═══ EXERCISE DATA ═══

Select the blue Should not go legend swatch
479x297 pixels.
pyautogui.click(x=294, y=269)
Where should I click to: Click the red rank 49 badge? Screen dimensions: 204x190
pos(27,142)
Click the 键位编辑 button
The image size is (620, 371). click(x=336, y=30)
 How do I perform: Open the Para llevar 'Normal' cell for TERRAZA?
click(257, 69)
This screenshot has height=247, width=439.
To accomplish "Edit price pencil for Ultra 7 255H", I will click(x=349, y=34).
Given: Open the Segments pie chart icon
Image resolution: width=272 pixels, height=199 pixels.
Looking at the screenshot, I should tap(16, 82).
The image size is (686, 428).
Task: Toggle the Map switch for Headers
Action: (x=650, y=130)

═══
═══ EXERCISE DATA ═══

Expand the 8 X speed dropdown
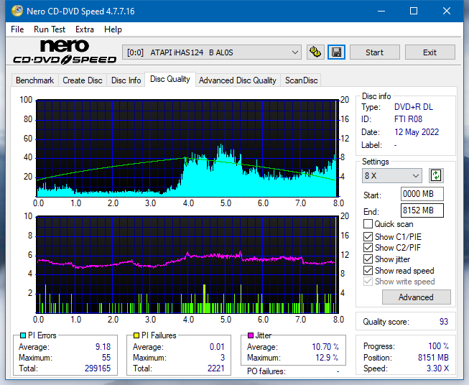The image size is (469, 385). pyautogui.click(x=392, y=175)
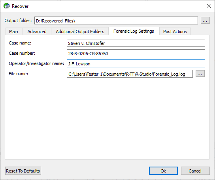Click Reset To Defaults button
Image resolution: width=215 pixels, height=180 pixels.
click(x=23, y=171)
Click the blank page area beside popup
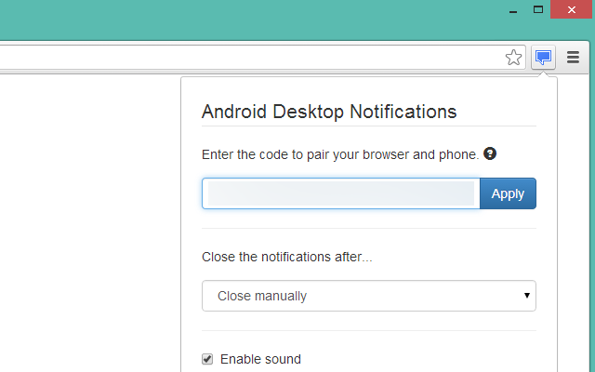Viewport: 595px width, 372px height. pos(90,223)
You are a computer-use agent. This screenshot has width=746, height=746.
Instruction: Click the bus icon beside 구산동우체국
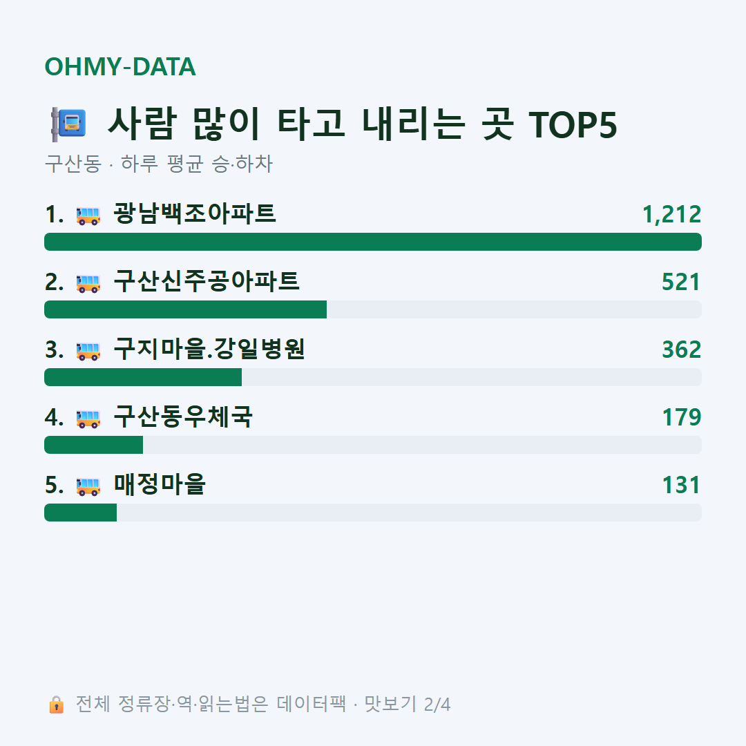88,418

═══

From the entries above, extract only the lines running from the one containing "Select the blue Should not go legend swatch" through the one containing "Given: Open the Segments pie chart icon", inclusive.

#### [WRITTEN SOLUTION]
Select the blue Should not go legend swatch
479x297 pixels.
pyautogui.click(x=294, y=269)
Where should I click to: Click the red rank 49 badge? Screen dimensions: 204x190
pos(27,142)
Click the 键位编辑 button
The image size is (620, 371). click(x=336, y=30)
 How do I perform: Open the Para llevar 'Normal' cell for TERRAZA?
click(257, 69)
This screenshot has height=247, width=439.
To accomplish "Edit price pencil for Ultra 7 255H", I will click(x=349, y=34).
Given: Open the Segments pie chart icon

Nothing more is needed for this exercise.